__GIVEN RECORDS__.
- - - - - - -

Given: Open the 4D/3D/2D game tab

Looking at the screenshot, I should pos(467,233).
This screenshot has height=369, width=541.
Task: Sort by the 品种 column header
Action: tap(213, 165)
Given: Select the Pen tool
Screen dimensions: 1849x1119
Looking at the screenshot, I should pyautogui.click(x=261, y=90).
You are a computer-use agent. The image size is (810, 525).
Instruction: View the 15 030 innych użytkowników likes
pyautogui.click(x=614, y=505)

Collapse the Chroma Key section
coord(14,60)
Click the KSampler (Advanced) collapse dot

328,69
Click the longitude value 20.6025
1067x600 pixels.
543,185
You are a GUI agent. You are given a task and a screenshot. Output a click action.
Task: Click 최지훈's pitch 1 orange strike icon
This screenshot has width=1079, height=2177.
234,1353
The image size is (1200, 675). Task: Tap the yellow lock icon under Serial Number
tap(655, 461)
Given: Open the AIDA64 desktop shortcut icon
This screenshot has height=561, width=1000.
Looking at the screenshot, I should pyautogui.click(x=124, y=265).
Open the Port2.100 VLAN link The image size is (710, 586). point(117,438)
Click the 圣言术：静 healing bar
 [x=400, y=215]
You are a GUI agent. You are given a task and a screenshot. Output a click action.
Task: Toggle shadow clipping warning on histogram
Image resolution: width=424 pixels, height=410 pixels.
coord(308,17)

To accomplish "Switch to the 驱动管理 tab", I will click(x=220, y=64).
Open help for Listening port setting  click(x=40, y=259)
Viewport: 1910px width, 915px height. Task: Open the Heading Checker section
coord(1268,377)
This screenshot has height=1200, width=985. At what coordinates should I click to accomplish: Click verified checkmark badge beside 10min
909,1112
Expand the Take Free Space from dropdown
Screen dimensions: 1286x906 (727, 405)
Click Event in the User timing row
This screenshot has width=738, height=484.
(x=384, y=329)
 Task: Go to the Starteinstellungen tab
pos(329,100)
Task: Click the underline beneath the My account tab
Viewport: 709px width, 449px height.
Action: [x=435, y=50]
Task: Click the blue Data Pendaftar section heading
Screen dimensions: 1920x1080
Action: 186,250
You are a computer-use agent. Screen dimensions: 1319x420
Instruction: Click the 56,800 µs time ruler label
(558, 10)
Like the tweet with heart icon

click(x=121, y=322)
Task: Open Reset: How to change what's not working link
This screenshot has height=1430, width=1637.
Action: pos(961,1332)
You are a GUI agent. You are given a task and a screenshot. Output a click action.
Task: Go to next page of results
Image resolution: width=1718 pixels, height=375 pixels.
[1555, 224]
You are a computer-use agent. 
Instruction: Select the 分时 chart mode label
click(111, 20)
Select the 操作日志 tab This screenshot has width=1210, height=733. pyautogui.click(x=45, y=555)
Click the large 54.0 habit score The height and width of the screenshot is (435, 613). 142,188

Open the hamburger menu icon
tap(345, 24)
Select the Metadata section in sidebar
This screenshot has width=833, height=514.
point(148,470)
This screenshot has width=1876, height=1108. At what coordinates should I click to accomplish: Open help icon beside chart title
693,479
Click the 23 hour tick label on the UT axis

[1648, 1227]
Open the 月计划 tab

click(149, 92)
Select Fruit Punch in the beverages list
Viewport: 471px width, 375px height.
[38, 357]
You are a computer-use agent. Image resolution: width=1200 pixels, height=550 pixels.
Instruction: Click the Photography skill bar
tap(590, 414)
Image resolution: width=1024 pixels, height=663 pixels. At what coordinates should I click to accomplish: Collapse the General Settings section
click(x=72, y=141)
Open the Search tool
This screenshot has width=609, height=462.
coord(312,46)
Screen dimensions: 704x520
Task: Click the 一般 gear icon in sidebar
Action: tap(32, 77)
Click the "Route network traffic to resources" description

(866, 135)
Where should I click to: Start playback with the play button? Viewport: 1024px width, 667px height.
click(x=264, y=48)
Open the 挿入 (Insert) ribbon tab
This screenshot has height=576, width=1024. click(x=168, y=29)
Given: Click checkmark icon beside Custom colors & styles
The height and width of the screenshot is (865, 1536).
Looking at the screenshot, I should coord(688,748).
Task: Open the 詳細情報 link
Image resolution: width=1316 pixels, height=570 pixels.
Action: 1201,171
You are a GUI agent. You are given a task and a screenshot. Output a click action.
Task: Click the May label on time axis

- - - - - - -

__EXERCISE BRIEF__.
From the data above, report how many lines include the string "link". The number alone will do.

__RESPONSE TO THIS TASK__.
3